Elle était là avec son fils cadet, le jeune marquis de Lorgères, grand adolescent pâle et beau, qui s’était d’abord destiné à l’église, et qui, depuis peu hésitait dans sa vocation.

Mme la princesse idolâtrait son fils cadet, et ne voulait point en avoir trop l’air, elle le traitait avec une sévérité un peu affectée et se cachait de lui pour approuver à demi la voie nouvelle qu’il voulait prendre : le jeune marquis se destinait à la diplomatie.

C’était une femme un peu bizarre, avec de grandes qualités d’intelligence et de cœur.

Monseigneur de Quélen sur la question du « merveilleux », ne se prononçait point et semblait penser qu’en ces matières, il y a du pour et du contre. L’évêque d’Hermopolis, Mgr Frayssinous, qui avait le ministère des cultes à cette époque, était un chaud croyant et avait raconté lui-même des histoires admirablement dites.

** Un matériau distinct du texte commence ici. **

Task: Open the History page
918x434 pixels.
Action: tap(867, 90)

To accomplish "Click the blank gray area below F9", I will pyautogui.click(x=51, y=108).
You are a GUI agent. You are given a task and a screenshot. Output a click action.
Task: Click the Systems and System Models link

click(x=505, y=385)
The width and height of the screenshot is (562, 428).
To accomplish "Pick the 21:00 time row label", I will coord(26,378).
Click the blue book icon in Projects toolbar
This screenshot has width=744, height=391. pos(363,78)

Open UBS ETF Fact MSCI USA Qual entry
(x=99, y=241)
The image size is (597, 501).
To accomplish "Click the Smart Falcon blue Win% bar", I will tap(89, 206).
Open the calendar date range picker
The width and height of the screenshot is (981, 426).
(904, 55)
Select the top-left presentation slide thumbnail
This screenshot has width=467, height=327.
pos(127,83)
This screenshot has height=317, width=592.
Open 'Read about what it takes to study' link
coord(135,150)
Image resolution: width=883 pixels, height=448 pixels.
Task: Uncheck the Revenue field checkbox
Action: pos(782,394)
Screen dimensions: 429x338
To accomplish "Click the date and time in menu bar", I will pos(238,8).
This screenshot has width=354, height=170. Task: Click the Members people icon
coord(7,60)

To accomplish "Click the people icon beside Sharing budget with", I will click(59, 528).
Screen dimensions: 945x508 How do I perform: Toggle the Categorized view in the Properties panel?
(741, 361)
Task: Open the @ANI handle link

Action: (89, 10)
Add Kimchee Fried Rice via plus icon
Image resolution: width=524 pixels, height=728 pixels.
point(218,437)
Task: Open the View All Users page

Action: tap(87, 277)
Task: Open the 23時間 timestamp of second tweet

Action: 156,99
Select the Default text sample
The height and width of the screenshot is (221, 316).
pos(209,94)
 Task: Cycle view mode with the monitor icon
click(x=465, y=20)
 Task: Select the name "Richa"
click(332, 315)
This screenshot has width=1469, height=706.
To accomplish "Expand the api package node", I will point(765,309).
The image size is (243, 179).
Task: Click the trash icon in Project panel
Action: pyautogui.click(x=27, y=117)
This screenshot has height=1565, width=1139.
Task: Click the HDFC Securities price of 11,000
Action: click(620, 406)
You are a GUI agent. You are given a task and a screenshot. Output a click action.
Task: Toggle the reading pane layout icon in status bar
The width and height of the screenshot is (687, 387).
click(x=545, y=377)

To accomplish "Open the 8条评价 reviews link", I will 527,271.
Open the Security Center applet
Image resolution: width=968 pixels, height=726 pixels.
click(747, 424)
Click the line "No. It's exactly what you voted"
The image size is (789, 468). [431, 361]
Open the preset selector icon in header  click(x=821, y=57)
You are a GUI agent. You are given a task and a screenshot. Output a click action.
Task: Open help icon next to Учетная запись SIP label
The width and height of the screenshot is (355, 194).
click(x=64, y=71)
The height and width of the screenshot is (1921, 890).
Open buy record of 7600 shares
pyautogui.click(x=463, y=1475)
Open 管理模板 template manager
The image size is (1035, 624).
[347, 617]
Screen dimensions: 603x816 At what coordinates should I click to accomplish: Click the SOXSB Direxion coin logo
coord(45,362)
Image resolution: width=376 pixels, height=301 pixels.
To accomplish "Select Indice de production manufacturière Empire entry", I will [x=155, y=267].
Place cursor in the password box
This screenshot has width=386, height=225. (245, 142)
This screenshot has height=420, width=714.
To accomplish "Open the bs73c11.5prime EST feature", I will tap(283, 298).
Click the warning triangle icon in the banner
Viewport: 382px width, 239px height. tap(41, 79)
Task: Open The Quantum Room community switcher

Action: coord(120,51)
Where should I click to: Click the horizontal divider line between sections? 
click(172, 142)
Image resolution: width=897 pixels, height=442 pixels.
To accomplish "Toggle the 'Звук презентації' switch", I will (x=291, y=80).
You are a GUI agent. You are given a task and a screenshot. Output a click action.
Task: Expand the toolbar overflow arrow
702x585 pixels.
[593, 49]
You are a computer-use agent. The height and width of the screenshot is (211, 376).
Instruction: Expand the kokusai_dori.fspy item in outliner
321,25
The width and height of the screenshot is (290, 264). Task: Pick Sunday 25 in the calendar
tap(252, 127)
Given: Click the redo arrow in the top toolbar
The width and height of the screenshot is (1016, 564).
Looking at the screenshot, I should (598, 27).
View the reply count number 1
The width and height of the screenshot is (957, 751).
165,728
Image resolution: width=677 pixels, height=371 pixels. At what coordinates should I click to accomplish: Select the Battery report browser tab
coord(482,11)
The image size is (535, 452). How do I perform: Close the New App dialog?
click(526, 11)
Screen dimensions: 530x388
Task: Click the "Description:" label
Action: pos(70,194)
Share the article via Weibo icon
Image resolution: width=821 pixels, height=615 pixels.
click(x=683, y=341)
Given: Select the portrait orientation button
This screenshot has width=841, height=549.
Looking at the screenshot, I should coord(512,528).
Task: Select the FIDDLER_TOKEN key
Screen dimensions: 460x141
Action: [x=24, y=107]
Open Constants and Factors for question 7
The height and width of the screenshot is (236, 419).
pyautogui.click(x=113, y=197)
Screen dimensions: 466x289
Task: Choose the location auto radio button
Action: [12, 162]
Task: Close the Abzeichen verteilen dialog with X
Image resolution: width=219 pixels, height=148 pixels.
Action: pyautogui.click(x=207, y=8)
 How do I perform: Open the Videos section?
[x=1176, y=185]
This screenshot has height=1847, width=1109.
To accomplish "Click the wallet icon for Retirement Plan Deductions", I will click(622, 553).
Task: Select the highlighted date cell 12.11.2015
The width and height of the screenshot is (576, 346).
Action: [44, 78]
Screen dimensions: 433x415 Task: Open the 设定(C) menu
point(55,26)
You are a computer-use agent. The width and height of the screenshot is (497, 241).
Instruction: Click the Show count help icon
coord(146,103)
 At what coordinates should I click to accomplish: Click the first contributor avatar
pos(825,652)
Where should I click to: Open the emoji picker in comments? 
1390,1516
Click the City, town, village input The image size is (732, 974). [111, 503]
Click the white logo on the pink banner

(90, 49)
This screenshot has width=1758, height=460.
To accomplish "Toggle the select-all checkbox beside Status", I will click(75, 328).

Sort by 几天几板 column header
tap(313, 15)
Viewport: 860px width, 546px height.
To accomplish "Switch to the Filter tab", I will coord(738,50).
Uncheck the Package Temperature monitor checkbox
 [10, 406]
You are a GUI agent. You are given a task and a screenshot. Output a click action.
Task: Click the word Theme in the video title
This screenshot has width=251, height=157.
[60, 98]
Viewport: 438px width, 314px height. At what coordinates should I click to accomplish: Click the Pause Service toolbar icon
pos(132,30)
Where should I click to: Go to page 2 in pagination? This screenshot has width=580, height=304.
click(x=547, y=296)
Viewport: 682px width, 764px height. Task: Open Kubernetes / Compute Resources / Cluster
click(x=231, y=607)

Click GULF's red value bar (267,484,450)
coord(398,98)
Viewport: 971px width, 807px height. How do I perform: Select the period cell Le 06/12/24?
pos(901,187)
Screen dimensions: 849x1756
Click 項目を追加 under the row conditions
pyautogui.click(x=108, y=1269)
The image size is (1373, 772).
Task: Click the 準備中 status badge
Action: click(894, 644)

Il allait en commencer une nouvelle, lorsque la princesse insinua :

— Il se fait froid. N’entrerons-nous pas au salon ?

Il serait inexact de parler ici d’éclats de rire ; l’éclat de rire, surtout quand il prend une signification moqueuse, ne dépasse pas un certain niveau social. Mais le diable n’y perd rien. Il y eut, à ces mots : « Il se fait froid », un gentil murmure qui chatouilla suffisamment l’oreille de Mme la princesse, car elle crut devoir s’écrier :

— Allons ! ne pensez-vous pas que j’ai peur ?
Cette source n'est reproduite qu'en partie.